• [RAW DATA]:
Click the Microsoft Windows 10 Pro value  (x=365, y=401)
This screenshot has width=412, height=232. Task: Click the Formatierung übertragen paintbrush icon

--

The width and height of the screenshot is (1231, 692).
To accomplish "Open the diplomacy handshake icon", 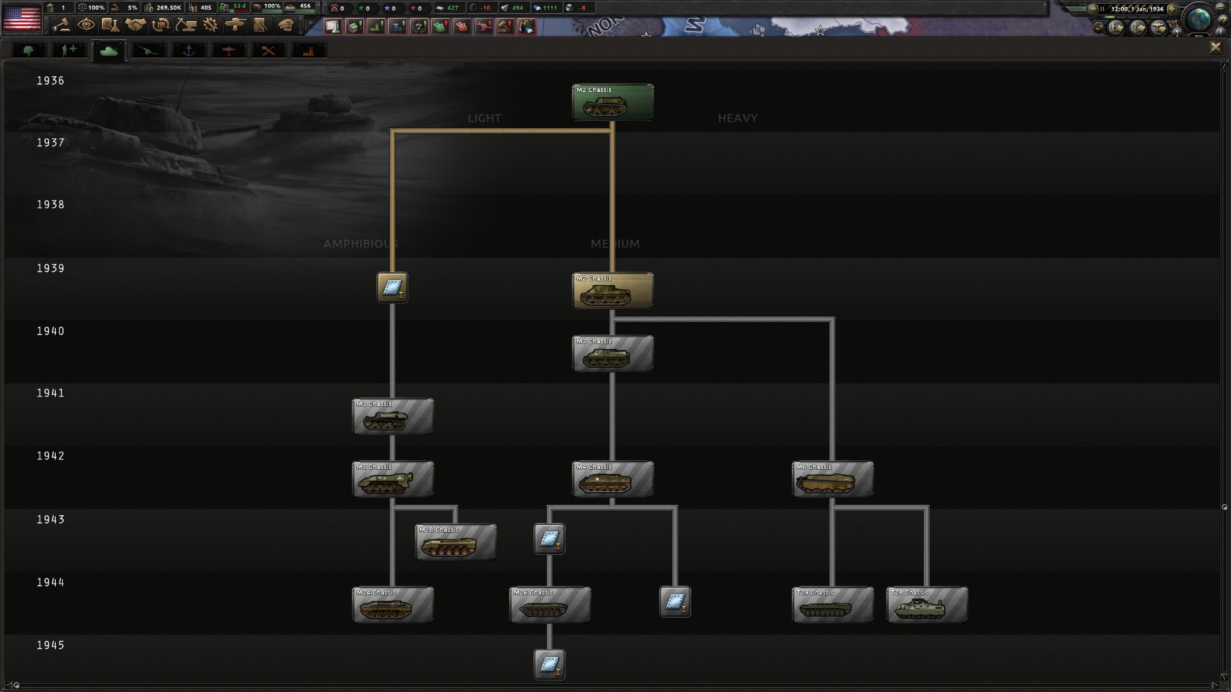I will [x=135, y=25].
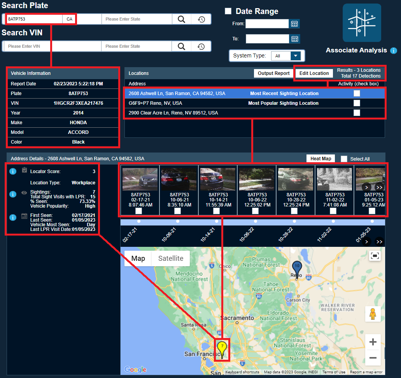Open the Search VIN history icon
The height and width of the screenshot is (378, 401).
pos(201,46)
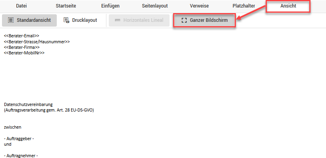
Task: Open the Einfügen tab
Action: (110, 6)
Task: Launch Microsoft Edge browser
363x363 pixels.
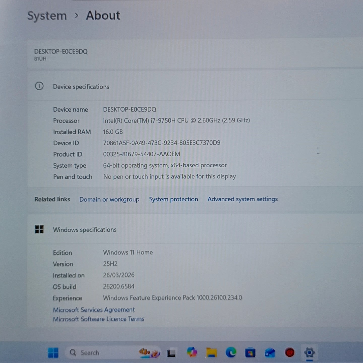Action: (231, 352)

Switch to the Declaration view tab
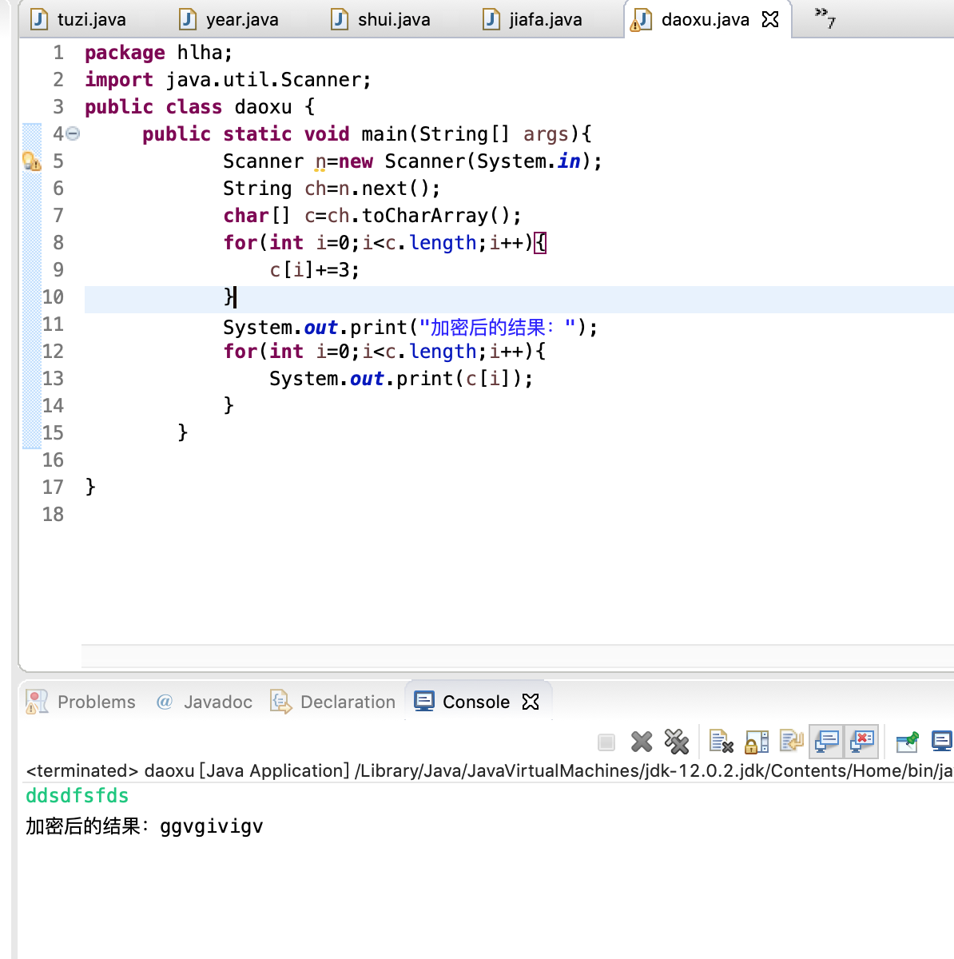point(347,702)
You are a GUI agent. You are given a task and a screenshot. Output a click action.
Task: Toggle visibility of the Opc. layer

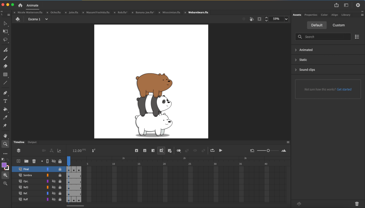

• [PROBLEM REQUIREMENTS]:
Copy range, inclusive: the line holding "Click the Microsoft" to the line holding "This screenshot has". Reproduce exactly those lines of the records above and no others.

• [RESPONSE TO THE EXERCISE]:
Click the Microsoft Windows 10 Pro value  (x=365, y=401)
This screenshot has width=412, height=232. Task: Click the Formatierung übertragen paintbrush icon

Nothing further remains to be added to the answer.